WHAT YOU NEED TO DO →
Return every line of the data below, exactly.

RECORDS FOR THIS EXERCISE →
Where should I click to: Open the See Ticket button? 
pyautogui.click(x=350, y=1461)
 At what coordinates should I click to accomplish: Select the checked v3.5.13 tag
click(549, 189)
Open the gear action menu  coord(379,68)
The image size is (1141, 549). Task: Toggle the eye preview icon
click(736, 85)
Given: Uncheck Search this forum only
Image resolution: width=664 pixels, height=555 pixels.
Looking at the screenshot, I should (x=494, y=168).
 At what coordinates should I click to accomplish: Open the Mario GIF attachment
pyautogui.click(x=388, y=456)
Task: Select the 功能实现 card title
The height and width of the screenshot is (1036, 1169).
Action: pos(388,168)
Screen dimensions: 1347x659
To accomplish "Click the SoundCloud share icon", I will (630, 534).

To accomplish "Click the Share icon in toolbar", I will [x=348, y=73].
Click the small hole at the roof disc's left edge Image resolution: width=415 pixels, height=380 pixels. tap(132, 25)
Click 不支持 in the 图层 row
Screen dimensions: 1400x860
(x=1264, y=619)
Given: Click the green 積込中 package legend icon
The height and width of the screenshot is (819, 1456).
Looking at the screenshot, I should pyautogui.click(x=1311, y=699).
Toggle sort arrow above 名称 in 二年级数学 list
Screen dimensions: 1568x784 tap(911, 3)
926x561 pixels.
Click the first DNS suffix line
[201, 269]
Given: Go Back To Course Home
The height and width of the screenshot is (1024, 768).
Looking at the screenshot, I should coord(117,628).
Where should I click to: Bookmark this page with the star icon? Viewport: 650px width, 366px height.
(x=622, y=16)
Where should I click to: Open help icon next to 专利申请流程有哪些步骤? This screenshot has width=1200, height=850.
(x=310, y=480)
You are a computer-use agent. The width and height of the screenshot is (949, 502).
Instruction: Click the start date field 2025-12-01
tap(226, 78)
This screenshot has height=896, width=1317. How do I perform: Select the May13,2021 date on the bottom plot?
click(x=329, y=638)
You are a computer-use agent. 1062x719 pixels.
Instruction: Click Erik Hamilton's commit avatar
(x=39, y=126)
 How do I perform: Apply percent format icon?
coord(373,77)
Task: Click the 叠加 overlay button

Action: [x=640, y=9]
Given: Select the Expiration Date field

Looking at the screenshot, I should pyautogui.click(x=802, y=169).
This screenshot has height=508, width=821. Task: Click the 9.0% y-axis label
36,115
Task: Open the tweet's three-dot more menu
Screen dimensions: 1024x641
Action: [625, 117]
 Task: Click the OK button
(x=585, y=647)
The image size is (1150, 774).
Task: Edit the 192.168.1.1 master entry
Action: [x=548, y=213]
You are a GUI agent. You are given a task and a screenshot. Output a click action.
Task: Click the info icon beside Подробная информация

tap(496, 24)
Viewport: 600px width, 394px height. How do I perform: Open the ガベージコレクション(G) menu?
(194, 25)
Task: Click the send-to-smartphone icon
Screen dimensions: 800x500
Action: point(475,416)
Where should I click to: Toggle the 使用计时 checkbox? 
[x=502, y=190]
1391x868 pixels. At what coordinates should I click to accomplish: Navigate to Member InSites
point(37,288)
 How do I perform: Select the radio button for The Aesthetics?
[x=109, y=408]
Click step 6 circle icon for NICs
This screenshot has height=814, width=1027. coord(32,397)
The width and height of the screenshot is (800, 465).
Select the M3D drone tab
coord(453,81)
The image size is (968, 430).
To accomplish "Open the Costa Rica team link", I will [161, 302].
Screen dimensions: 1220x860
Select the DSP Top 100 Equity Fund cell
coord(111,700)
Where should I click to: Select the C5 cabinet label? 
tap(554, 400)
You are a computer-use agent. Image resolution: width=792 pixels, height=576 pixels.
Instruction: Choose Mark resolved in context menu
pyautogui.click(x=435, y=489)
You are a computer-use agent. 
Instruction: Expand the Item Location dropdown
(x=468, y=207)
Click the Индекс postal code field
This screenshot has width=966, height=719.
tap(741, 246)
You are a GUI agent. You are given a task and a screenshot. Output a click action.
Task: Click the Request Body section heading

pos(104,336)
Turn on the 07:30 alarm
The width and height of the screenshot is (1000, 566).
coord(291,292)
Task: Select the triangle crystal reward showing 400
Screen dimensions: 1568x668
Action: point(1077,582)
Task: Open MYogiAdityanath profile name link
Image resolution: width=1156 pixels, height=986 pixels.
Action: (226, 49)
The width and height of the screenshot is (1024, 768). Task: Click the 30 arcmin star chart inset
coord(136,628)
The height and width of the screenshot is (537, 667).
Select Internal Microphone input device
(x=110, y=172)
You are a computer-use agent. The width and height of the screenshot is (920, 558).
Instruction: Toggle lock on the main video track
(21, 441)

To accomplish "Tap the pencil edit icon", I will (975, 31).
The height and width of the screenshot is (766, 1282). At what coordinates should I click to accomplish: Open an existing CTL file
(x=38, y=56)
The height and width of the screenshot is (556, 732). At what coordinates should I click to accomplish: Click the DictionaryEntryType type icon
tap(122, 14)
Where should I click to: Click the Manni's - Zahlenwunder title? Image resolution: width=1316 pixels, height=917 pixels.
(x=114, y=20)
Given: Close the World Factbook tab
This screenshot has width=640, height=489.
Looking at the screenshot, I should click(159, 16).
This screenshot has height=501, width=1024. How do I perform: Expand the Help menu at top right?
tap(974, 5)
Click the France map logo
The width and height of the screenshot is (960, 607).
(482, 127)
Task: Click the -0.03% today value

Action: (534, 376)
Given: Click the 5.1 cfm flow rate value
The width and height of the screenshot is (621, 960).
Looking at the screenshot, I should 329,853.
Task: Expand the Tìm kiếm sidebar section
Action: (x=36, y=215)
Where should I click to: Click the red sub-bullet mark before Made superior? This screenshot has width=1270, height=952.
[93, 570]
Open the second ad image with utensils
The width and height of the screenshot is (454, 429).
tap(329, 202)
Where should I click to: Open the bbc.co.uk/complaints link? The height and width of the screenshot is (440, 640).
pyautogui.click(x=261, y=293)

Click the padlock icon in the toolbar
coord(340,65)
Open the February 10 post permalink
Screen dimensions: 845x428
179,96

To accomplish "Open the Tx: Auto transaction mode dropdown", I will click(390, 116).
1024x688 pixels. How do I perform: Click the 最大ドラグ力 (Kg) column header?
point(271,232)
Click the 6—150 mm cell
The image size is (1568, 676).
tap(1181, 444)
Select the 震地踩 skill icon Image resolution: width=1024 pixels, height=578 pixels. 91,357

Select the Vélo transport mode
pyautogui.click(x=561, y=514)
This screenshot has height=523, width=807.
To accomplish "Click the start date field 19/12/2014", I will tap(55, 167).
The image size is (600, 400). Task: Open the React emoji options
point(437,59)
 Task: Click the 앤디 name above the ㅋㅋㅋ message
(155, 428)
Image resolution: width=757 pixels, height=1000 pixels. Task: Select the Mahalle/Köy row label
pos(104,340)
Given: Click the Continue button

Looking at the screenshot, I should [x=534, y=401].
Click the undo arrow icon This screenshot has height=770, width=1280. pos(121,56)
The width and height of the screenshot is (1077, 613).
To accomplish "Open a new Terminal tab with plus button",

SOLUTION TO THE EXERCISE →
Where should I click to: Open the See Ticket button? 
pyautogui.click(x=350, y=1461)
 At what coordinates should I click to accomplish: Select the checked v3.5.13 tag
click(549, 189)
Open the gear action menu  coord(379,68)
The image size is (1141, 549). Task: Toggle the eye preview icon
click(736, 85)
Given: Uncheck Search this forum only
Image resolution: width=664 pixels, height=555 pixels.
Looking at the screenshot, I should (x=494, y=168).
 At what coordinates should I click to accomplish: Open the Mario GIF attachment
pyautogui.click(x=388, y=456)
Task: Select the 功能实现 card title
The height and width of the screenshot is (1036, 1169).
Action: pos(388,168)
Screen dimensions: 1347x659
To accomplish "Click the SoundCloud share icon", I will (630, 534).

To accomplish "Click the Share icon in toolbar", I will [x=348, y=73].
Click the small hole at the roof disc's left edge Image resolution: width=415 pixels, height=380 pixels. tap(132, 25)
Click 不支持 in the 图层 row
Screen dimensions: 1400x860
(x=1264, y=619)
Given: Click the green 積込中 package legend icon
The height and width of the screenshot is (819, 1456).
Looking at the screenshot, I should pyautogui.click(x=1311, y=699).
Toggle sort arrow above 名称 in 二年级数学 list
Screen dimensions: 1568x784 tap(911, 3)
926x561 pixels.
Click the first DNS suffix line
[201, 269]
Given: Go Back To Course Home
The height and width of the screenshot is (1024, 768).
Looking at the screenshot, I should coord(117,628).
Where should I click to: Bookmark this page with the star icon? Viewport: 650px width, 366px height.
(x=622, y=16)
Where should I click to: Open help icon next to 专利申请流程有哪些步骤? This screenshot has width=1200, height=850.
(x=310, y=480)
You are a computer-use agent. The width and height of the screenshot is (949, 502).
Instruction: Click the start date field 2025-12-01
tap(226, 78)
This screenshot has height=896, width=1317. How do I perform: Select the May13,2021 date on the bottom plot?
click(x=329, y=638)
You are a computer-use agent. 1062x719 pixels.
Instruction: Click Erik Hamilton's commit avatar
(x=39, y=126)
 How do I perform: Apply percent format icon?
coord(373,77)
Task: Click the 叠加 overlay button

Action: [x=640, y=9]
Given: Select the Expiration Date field

Looking at the screenshot, I should pyautogui.click(x=802, y=169).
This screenshot has height=508, width=821. Task: Click the 9.0% y-axis label
36,115
Task: Open the tweet's three-dot more menu
Screen dimensions: 1024x641
Action: [625, 117]
 Task: Click the OK button
(x=585, y=647)
The image size is (1150, 774).
Task: Edit the 192.168.1.1 master entry
Action: [x=548, y=213]
You are a GUI agent. You are given a task and a screenshot. Output a click action.
Task: Click the info icon beside Подробная информация

tap(496, 24)
Viewport: 600px width, 394px height. How do I perform: Open the ガベージコレクション(G) menu?
(194, 25)
Task: Click the send-to-smartphone icon
Screen dimensions: 800x500
Action: point(475,416)
Where should I click to: Toggle the 使用计时 checkbox? 
[x=502, y=190]
1391x868 pixels. At what coordinates should I click to accomplish: Navigate to Member InSites
point(37,288)
 How do I perform: Select the radio button for The Aesthetics?
[x=109, y=408]
Click step 6 circle icon for NICs
This screenshot has height=814, width=1027. coord(32,397)
The width and height of the screenshot is (800, 465).
Select the M3D drone tab
coord(453,81)
The image size is (968, 430).
To accomplish "Open the Costa Rica team link", I will [161, 302].
Screen dimensions: 1220x860
Select the DSP Top 100 Equity Fund cell
coord(111,700)
Where should I click to: Select the C5 cabinet label? 
tap(554, 400)
You are a computer-use agent. Image resolution: width=792 pixels, height=576 pixels.
Instruction: Choose Mark resolved in context menu
pyautogui.click(x=435, y=489)
You are a computer-use agent. 
Instruction: Expand the Item Location dropdown
(x=468, y=207)
Click the Индекс postal code field
This screenshot has width=966, height=719.
tap(741, 246)
You are a GUI agent. You are given a task and a screenshot. Output a click action.
Task: Click the Request Body section heading

pos(104,336)
Turn on the 07:30 alarm
The width and height of the screenshot is (1000, 566).
coord(291,292)
Task: Select the triangle crystal reward showing 400
Screen dimensions: 1568x668
Action: point(1077,582)
Task: Open MYogiAdityanath profile name link
Image resolution: width=1156 pixels, height=986 pixels.
Action: (226, 49)
The width and height of the screenshot is (1024, 768). Task: Click the 30 arcmin star chart inset
coord(136,628)
The height and width of the screenshot is (537, 667).
Select Internal Microphone input device
(x=110, y=172)
You are a computer-use agent. The width and height of the screenshot is (920, 558).
Instruction: Toggle lock on the main video track
(21, 441)

To accomplish "Tap the pencil edit icon", I will (975, 31).
The height and width of the screenshot is (766, 1282). At what coordinates should I click to accomplish: Open an existing CTL file
(x=38, y=56)
The height and width of the screenshot is (556, 732). At what coordinates should I click to accomplish: Click the DictionaryEntryType type icon
tap(122, 14)
Where should I click to: Click the Manni's - Zahlenwunder title? Image resolution: width=1316 pixels, height=917 pixels.
(x=114, y=20)
Given: Close the World Factbook tab
This screenshot has width=640, height=489.
Looking at the screenshot, I should click(159, 16).
This screenshot has height=501, width=1024. How do I perform: Expand the Help menu at top right?
tap(974, 5)
Click the France map logo
The width and height of the screenshot is (960, 607).
(482, 127)
Task: Click the -0.03% today value

Action: (534, 376)
Given: Click the 5.1 cfm flow rate value
The width and height of the screenshot is (621, 960).
Looking at the screenshot, I should 329,853.
Task: Expand the Tìm kiếm sidebar section
Action: (x=36, y=215)
Where should I click to: Click the red sub-bullet mark before Made superior? This screenshot has width=1270, height=952.
[93, 570]
Open the second ad image with utensils
The width and height of the screenshot is (454, 429).
tap(329, 202)
Where should I click to: Open the bbc.co.uk/complaints link? The height and width of the screenshot is (440, 640).
pyautogui.click(x=261, y=293)

Click the padlock icon in the toolbar
coord(340,65)
Open the February 10 post permalink
Screen dimensions: 845x428
179,96

To accomplish "Open the Tx: Auto transaction mode dropdown", I will click(390, 116).
1024x688 pixels. How do I perform: Click the 最大ドラグ力 (Kg) column header?
point(271,232)
Click the 6—150 mm cell
The image size is (1568, 676).
tap(1181, 444)
Select the 震地踩 skill icon Image resolution: width=1024 pixels, height=578 pixels. 91,357

Select the Vélo transport mode
pyautogui.click(x=561, y=514)
This screenshot has height=523, width=807.
To accomplish "Click the start date field 19/12/2014", I will tap(55, 167).
The image size is (600, 400). Task: Open the React emoji options
point(437,59)
 Task: Click the 앤디 name above the ㅋㅋㅋ message
(155, 428)
Image resolution: width=757 pixels, height=1000 pixels. Task: Select the Mahalle/Köy row label
pos(104,340)
Given: Click the Continue button

Looking at the screenshot, I should [x=534, y=401].
Click the undo arrow icon This screenshot has height=770, width=1280. pos(121,56)
The width and height of the screenshot is (1077, 613).
To accomplish "Open a new Terminal tab with plus button",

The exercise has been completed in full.